One of the items that Medicare-bashers are grabbing is a 2004 statistical study that found health quality was lower in states with higher Medicare spending–a case of looking down a pipe at one statistic. A broader study published recently in Health Affairs finds that Medicare simply spends more in poorer states with sicker people and lower overall health spending; better health actually corresponds with more state health spending per capita.

Here’s
the abstract to the broader study, by Richard Cooper, a professor of
medicine in the Leonard Davis Institute at the Wharton School,
University of Pennsylvania:

Based on broad measures of health system quality and performance, states with more total health spending per capita have better-quality care. This fact contrasts with a previous finding that states with higher Medicare spending per enrollee have poorer-quality care. However, quality results from the total funds available and not from Medicare or any single payer. Moreover, Medicare payments are disproportionately high in states that have a disproportionately large social burden and low health care spending overall. These and other vagaries of Medicare spending pose critical challenges to research that depends on Medicare spending to define regional variation in health care. [Health Affairs 28, no. 1 (2009):w103-w115 (published online 4 December 2008; 10.1377/hlthaff.28.1.w103)]

 And here’s the abstract to the earlier study that opponents of universal care grabbed onto, by Katherine Baicker and Amitabh
Chandra, both professors of economics (not medicine) at Dartmouth:

The quality of care received by Medicare beneficiaries varies across areas.
We find that states with higher Medicare spending have lower-quality care. This negative relationship may be driven by the use of intensive, costly care that crowds out the use of more effective care. One mechanism for this trade-off may be the mix of the provider workforce: States with more general practitioners use more effective care and have lower spending, while those with more specialists have higher costs and lower quality.

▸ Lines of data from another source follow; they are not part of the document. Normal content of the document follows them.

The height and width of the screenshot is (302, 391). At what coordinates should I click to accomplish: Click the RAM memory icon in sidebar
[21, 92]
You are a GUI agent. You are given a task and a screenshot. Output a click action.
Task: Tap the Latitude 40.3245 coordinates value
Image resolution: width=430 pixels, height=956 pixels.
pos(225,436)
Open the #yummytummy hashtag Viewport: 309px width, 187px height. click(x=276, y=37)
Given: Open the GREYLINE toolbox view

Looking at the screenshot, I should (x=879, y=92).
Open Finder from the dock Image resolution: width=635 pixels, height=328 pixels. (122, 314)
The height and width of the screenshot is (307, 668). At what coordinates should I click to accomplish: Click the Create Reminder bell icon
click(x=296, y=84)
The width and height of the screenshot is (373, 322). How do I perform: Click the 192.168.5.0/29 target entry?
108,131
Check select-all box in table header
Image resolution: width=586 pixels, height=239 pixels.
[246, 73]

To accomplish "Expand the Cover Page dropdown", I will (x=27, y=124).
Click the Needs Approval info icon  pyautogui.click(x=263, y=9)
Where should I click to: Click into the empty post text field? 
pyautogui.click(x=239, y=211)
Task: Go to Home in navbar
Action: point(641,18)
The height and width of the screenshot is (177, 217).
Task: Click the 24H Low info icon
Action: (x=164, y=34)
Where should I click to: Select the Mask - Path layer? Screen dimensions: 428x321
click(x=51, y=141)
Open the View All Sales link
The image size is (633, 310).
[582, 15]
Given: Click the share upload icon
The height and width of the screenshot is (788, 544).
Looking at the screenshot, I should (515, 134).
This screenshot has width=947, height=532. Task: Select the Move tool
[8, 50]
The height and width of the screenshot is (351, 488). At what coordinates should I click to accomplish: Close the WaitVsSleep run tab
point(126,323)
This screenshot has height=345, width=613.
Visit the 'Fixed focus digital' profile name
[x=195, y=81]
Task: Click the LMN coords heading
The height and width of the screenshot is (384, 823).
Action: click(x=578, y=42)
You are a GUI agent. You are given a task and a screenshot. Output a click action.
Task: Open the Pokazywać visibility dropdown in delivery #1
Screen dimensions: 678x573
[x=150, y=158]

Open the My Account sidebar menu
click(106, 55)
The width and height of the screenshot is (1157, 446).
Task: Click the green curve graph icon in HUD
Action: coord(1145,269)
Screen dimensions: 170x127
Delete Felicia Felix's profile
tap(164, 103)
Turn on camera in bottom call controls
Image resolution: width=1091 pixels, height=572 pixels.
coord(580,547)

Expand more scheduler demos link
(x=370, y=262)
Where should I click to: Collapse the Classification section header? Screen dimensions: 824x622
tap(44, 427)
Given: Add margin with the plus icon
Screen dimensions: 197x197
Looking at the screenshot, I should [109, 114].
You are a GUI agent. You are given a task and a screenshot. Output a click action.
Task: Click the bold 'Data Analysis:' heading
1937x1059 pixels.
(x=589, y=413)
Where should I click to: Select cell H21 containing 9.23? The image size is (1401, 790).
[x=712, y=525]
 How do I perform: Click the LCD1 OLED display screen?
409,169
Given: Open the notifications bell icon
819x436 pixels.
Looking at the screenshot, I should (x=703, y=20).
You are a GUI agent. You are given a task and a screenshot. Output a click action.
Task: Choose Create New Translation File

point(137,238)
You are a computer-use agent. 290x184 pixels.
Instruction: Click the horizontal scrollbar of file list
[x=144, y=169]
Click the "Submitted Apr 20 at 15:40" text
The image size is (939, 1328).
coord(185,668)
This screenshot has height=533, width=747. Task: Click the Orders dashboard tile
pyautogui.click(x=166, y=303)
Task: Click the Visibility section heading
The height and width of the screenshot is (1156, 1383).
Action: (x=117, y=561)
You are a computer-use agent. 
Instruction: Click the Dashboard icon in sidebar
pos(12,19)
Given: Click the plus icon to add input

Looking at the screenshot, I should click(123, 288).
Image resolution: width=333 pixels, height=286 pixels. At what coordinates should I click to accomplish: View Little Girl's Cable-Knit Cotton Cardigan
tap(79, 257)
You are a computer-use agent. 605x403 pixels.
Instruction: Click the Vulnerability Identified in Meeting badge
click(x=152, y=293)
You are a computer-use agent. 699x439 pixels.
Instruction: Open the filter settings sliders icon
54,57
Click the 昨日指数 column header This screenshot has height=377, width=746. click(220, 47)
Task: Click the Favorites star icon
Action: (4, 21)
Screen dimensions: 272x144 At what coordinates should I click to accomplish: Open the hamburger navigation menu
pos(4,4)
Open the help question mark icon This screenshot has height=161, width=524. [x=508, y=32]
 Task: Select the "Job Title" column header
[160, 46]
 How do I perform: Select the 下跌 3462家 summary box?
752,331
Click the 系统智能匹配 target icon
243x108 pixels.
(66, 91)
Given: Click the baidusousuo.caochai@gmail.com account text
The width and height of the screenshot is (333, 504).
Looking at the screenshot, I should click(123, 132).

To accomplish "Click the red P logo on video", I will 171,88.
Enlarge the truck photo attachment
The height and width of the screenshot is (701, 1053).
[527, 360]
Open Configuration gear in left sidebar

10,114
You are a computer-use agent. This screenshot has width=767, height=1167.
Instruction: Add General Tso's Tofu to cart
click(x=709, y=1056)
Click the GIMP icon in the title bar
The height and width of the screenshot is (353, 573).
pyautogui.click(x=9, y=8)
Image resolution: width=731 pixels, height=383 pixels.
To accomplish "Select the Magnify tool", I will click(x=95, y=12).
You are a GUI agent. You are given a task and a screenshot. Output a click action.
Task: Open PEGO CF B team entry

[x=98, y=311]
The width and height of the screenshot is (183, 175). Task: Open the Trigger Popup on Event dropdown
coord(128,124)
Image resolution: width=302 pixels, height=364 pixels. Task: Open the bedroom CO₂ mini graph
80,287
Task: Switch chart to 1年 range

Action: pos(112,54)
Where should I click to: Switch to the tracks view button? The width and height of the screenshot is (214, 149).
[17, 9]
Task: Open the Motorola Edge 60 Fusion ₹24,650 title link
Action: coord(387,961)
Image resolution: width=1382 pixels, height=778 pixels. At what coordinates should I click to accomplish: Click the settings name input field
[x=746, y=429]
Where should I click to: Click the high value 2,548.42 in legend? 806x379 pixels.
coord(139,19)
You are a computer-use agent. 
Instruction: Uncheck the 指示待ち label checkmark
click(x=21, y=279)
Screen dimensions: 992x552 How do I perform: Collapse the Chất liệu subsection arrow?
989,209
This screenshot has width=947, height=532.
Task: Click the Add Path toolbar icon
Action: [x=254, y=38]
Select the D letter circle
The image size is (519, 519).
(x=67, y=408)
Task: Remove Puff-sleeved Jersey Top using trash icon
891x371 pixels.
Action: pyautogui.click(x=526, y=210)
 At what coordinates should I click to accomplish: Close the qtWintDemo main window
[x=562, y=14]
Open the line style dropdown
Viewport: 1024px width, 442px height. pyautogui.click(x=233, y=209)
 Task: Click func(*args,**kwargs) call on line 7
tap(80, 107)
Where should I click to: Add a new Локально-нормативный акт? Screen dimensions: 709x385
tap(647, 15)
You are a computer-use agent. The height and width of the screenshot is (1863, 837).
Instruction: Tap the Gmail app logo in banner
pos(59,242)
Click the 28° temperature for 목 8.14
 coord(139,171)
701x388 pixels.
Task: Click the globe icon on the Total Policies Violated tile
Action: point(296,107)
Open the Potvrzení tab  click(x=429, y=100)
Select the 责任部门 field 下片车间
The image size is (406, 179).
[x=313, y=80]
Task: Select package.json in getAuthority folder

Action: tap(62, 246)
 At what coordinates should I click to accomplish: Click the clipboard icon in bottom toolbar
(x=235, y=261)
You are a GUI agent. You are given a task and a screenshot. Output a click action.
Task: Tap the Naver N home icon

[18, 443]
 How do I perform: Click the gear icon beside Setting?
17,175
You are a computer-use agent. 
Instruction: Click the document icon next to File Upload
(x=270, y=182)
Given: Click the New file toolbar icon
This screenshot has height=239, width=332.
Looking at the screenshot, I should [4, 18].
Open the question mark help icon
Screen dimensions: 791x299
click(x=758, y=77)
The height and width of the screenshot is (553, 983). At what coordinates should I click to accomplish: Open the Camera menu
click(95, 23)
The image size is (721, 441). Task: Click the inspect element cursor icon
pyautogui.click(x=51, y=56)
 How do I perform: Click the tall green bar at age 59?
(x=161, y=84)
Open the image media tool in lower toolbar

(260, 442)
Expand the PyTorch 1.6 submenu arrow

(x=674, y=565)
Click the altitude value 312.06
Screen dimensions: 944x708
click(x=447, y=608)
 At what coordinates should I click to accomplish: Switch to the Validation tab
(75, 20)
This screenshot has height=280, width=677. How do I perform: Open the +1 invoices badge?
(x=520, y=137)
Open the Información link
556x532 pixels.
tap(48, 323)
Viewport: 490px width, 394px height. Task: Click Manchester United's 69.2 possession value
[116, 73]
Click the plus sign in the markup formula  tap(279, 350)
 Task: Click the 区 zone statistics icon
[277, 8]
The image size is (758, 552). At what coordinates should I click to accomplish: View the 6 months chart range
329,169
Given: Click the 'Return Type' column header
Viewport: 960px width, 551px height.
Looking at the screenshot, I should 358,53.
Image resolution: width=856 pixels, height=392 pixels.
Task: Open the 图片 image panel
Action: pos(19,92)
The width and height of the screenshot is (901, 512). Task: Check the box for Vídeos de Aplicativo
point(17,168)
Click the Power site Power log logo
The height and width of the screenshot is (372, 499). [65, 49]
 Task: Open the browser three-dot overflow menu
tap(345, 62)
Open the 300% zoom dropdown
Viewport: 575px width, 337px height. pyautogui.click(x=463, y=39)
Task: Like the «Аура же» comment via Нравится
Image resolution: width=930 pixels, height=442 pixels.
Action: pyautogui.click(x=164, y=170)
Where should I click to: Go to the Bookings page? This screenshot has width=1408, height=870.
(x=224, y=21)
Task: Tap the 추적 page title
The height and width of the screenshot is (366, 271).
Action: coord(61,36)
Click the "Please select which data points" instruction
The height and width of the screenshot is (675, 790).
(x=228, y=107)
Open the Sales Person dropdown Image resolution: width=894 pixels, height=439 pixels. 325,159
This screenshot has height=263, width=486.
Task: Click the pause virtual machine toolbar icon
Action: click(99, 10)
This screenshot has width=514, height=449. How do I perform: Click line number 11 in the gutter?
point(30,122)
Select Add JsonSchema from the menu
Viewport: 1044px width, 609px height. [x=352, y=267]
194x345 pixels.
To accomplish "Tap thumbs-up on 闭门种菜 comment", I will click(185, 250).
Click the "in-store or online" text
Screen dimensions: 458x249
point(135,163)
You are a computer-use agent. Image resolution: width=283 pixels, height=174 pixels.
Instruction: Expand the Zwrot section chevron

Improving the quality of beneficiaries’ care could be accomplished with more effective use of existing dollars.

Health Affairs, 10.1377/hlthaff.w4.184

There’s some logic to seeing more general practitioners as a boon.
But by only looking at dollars, not demographics, the authors blame
Medicare for the broader social and health problems of poorer states.
The authors are also backers of "improved" private insurance, not of
wider (or universal) access to a low-overhead program like Medicare.

The full studies are linked above.

The
insurance industry will grasp statistics like those in the Dartmouth
study and use its immense lobbying resources to protect itself.
Insurers’ aim is not to improve health care but to prevent any "public
insurance option" that resembles Medicare from threatening its
profitable business model. They want to keep the one-third or more of
every premium dollar that goes to administration, overhead and profit,
not health care, and they’ll try to scare Americans to death about
"government interference."

This time around, though, they may have a tougher time persuading the public that letting Medicare compete with private insurance is such a bad idea. Back in 1993, when the "Harry and Louise" ads helped kill the Clinton health reforms, health insurance companies weren’t so adept at canceling people’s health care when they get sick.